Traditionaliste sans être conservateur, Frère Antonius avait une position saine et désintéressée. Seul lui importait de servir Sigmar et l'Empire et il ne se souciait guère des remous qui agitaient l'Eglise sigmarite. Les intrigues et les ronds de jambe obséquieux qui avaient cours dans la capitale n'étaient pas à son goût. Il préférait éprouver sa foi marteau en main, prodiguant prières et coups rédempteurs auprès des armées de l'Empereur. Selon lui, il n'y avait nulle mission plus sainte que celle d'affronter sans relâche les forces de la Damnation et la méditation était le seul repos qu'un prêtre-guerrier pouvait s'accorder. Tolérant, il estimait que l'unité de l'Empire se trouvait dans la dévotion de ses citoyens, qu'ils soient fidèles d'Ulric le dieu de l'Hiver ou encore de Taal, Rhya ou Shallya. Rien ne pouvait entamer la conviction d'un peuple unit par la spiritualité et le devoir commun de défendre sa patrie.

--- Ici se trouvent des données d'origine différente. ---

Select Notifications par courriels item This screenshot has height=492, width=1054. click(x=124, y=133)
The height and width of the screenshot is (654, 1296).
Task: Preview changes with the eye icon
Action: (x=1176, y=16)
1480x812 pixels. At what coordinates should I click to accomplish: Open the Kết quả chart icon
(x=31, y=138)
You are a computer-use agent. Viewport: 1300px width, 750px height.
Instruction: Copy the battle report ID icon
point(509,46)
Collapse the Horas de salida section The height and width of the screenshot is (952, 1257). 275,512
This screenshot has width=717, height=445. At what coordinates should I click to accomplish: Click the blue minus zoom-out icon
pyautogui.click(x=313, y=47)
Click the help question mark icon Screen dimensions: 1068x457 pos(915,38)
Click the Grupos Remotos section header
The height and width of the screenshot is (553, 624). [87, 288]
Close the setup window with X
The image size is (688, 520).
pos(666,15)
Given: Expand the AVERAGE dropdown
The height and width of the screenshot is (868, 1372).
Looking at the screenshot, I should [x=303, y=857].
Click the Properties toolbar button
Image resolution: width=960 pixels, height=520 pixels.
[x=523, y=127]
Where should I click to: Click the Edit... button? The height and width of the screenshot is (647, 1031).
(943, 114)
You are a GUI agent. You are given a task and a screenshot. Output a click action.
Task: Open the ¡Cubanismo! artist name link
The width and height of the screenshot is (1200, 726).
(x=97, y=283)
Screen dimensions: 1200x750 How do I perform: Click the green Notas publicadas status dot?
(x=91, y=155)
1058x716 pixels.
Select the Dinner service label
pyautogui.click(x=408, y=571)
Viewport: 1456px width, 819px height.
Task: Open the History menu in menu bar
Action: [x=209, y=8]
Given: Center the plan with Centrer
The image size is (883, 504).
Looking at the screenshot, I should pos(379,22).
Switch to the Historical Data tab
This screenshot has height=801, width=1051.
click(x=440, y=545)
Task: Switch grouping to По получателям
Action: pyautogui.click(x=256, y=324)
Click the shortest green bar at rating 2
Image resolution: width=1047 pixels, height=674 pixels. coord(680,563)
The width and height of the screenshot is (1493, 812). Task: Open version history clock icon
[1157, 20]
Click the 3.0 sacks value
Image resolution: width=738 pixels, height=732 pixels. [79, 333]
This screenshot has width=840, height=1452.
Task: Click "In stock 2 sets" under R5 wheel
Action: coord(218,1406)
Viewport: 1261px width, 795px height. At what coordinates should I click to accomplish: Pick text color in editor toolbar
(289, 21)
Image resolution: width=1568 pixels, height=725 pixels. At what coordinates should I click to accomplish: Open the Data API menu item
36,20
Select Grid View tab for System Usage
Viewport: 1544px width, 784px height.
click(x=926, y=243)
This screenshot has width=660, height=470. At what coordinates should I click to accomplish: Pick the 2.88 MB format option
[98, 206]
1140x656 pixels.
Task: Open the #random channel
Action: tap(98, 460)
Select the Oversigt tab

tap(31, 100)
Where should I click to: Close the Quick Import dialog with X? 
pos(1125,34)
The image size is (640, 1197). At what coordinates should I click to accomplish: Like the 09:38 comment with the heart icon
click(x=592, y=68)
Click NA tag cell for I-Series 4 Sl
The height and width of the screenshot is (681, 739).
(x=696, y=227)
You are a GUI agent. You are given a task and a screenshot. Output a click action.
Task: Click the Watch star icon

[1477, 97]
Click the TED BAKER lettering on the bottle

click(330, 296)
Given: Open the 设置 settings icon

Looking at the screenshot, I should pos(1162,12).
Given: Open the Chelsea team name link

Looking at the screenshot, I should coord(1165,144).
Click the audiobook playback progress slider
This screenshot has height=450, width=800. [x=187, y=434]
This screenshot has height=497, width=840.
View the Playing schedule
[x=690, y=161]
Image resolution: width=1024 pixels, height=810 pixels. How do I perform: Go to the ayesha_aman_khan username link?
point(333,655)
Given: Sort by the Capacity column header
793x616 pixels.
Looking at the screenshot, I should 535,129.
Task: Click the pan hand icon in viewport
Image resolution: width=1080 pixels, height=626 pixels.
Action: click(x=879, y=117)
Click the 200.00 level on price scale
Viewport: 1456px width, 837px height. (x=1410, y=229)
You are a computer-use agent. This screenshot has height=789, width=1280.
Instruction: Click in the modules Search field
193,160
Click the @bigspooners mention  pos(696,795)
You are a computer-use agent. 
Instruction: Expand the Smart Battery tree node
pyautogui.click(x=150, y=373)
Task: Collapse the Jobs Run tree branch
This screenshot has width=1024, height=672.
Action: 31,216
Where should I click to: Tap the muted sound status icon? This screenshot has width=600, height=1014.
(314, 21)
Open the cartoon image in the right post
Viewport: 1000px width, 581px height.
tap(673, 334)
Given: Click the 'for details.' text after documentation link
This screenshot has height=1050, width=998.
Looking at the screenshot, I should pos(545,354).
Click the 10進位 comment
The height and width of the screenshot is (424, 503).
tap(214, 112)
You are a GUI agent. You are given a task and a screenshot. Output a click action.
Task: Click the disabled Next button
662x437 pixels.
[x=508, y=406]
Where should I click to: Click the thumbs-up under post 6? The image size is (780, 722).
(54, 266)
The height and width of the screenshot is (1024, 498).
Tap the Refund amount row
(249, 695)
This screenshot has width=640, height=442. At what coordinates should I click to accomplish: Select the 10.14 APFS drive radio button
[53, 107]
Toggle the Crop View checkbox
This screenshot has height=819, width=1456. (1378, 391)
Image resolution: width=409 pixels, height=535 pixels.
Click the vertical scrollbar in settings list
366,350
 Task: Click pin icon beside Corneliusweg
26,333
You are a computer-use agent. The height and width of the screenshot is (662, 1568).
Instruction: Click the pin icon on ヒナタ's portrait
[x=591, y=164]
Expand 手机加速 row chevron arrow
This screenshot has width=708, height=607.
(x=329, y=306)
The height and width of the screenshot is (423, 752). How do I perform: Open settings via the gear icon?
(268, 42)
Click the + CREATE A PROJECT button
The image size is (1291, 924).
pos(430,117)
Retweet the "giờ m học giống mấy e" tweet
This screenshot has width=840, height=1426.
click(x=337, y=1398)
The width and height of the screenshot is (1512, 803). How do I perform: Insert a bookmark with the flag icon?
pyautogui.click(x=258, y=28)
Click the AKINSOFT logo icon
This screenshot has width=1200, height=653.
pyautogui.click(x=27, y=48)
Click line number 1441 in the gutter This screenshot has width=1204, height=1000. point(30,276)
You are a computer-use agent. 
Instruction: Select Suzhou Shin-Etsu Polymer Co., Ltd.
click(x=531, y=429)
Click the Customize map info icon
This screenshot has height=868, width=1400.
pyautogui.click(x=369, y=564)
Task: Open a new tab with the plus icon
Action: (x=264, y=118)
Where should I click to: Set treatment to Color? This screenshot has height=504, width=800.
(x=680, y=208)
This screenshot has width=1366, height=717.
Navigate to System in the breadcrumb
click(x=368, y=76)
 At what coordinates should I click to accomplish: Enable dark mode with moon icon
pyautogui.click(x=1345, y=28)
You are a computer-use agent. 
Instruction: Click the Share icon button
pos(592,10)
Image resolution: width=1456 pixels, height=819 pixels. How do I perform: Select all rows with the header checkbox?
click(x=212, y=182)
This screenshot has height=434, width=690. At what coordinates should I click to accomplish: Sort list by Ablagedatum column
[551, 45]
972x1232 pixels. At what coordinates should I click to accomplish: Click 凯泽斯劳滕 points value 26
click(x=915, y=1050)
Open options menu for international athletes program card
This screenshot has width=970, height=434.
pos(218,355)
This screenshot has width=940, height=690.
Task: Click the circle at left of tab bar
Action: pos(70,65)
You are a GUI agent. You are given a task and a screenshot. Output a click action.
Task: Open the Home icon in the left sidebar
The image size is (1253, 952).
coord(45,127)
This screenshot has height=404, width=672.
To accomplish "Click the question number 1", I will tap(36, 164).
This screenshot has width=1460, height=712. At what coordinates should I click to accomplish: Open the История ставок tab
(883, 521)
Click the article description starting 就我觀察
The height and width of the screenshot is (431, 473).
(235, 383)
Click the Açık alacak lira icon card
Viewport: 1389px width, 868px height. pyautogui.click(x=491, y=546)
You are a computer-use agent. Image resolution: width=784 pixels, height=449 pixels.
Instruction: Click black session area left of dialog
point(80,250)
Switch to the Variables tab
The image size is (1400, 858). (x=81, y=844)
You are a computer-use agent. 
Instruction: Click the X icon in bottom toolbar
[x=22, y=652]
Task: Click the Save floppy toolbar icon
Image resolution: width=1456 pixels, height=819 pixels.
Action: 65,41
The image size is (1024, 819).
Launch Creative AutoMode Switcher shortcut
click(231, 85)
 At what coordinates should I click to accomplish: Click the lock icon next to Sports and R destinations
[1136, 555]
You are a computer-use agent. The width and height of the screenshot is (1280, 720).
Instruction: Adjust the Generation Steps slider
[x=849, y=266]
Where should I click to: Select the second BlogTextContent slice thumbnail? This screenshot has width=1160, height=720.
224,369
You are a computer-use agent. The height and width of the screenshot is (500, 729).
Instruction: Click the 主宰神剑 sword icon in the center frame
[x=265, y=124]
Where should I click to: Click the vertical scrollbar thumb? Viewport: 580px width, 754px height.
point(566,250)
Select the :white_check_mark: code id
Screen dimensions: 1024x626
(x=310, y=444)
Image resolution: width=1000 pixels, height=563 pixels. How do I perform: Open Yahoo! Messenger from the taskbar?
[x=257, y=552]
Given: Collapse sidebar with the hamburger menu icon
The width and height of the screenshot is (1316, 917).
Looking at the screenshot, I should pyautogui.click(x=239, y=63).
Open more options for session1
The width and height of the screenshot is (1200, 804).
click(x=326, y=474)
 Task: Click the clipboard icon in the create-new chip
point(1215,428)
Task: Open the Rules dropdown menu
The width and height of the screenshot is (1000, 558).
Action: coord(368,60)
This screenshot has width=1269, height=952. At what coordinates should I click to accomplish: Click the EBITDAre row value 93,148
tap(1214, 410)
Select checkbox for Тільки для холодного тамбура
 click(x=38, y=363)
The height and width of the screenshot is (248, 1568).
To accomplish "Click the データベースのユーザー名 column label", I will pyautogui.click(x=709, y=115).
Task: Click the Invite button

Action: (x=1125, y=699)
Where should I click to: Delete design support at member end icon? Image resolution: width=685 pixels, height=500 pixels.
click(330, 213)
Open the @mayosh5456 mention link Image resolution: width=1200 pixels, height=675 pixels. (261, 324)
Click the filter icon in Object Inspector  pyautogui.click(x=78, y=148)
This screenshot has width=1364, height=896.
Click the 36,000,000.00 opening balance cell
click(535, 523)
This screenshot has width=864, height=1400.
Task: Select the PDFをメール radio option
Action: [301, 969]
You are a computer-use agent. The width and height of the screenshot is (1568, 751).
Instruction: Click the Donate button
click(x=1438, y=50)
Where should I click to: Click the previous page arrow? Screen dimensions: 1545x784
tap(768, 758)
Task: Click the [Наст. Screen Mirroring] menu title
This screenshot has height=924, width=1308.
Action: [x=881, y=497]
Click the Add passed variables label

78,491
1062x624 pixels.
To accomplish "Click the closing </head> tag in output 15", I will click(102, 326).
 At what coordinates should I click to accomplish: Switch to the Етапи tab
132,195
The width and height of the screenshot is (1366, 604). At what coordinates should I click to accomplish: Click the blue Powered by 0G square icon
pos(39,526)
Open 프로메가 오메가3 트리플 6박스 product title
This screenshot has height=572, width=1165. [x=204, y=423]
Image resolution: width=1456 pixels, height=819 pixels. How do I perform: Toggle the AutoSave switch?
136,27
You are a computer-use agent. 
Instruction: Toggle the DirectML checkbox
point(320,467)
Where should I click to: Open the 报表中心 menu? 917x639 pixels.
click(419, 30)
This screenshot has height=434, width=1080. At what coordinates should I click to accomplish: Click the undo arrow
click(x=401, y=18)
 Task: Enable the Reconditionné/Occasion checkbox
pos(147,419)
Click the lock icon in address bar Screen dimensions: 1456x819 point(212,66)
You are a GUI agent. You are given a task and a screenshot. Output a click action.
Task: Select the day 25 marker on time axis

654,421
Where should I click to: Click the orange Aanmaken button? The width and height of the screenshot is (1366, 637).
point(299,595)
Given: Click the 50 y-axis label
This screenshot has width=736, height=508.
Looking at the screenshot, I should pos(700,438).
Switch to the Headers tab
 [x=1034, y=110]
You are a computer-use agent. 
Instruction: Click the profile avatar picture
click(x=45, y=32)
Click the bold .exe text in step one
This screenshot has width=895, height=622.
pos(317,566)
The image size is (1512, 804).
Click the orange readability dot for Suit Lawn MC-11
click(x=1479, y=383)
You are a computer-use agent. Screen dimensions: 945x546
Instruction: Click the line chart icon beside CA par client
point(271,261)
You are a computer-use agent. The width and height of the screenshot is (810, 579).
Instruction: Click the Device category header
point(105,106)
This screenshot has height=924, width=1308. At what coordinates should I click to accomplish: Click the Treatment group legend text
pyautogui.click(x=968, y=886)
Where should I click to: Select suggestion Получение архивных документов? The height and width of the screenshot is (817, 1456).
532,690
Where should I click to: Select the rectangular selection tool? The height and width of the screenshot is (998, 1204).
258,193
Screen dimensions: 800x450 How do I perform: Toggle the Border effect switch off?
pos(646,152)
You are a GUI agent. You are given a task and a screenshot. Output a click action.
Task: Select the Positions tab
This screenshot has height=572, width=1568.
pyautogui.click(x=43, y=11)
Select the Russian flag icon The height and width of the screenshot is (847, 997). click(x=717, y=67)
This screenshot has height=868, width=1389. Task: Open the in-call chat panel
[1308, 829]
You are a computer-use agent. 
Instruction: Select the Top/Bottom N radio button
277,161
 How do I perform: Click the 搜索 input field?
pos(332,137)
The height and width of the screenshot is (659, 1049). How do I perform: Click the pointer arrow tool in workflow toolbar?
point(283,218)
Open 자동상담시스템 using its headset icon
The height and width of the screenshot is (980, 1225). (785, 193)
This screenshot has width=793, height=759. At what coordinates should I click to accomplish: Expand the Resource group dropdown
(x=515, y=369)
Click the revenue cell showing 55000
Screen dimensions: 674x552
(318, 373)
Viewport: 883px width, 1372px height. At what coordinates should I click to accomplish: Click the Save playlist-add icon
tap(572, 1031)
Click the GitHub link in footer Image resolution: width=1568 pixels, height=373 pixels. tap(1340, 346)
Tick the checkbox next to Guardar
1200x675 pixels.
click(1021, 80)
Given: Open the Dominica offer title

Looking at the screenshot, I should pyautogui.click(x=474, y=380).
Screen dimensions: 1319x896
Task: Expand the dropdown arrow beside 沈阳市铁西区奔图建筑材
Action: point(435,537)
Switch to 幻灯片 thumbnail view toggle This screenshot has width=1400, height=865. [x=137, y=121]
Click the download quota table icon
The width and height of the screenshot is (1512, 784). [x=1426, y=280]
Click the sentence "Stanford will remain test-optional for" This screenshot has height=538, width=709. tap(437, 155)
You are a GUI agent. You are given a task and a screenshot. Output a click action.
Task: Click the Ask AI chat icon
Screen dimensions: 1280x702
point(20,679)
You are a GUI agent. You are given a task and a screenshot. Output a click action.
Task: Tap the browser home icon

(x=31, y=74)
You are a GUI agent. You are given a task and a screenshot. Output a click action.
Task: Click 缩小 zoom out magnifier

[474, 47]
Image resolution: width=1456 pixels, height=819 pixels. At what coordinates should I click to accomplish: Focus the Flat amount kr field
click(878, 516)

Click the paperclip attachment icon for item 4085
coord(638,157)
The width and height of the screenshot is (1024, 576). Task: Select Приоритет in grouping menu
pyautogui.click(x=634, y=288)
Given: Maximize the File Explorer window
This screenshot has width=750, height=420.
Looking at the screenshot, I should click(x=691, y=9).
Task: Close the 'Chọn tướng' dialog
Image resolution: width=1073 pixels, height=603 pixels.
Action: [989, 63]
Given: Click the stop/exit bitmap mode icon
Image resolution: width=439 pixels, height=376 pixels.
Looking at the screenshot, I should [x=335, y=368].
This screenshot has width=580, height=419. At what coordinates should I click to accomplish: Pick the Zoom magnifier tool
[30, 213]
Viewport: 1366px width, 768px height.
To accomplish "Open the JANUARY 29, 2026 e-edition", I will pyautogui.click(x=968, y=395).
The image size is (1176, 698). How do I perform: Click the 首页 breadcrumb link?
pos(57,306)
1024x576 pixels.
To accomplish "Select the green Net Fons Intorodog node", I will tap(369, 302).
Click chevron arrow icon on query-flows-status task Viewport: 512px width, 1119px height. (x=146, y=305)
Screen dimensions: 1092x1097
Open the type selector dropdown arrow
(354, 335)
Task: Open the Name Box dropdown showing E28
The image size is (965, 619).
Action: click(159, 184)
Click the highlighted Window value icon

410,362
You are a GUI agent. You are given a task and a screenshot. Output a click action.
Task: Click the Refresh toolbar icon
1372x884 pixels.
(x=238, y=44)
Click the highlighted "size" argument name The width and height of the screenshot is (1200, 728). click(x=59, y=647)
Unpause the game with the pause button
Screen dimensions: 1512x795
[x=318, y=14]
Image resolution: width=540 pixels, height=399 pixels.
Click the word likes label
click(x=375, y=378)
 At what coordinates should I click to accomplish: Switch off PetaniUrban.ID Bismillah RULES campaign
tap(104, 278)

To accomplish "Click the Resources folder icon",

Voilà maintenant trois semaines qu'Antonius et Adelbrand avaient quitté Altdorf aux côtés du VIème bataillon du Reikland. Leur longue marche devait les amener non loin à l'Est d'Aarnau, sur la côte occidentale du Nordland. A la suite de la terrible Tempête du Chaos qui avait eu lieu quelques années auparavant, les raids estivaux des barbares du Norsca s'étaient plus violents et fréquents que jamais. Des sauvages aux allégeances impies traversaient la Mer des Griffes en nombre pour venir piller le Nord du Vieux Monde jusqu'à l'automne, saison à laquelle ils rentraient dans leurs terres inhospitalières avec leur butin avant que les eaux ne gèlent. Ils ne laissaient que mort et destruction dans leur sillage, réduisant la population en esclavage et brûlant les villages qu'ils traversaient avec tout ce qu'ils ne pouvaient pas emporter. La flotte impériale était trop réduite pour réussir à contenir ces incursions, les côtes du Nordland étaient désormais ravagées et les maraudeurs menaient leurs raids toujours plus loin dans les terres pour s'adonner au meurtre et au saccage. Pour aggraver les choses, les différentes bandes qui débarquaient sur les côtes au cours des mois de Sigmarzeit et Sommerzeit avaient tendance à se réunir peu à peu sous une seule bannière pour former une vaste force extrêmement mobile qui ravageait tout sur son passage. Les troupes éparses du Nordland étaient alors dépassées et il ne restait plus qu'à accueillir le flot de réfugiés dans les quelques villes fortifiées de la province jusqu'à ce que les pillards se retirent.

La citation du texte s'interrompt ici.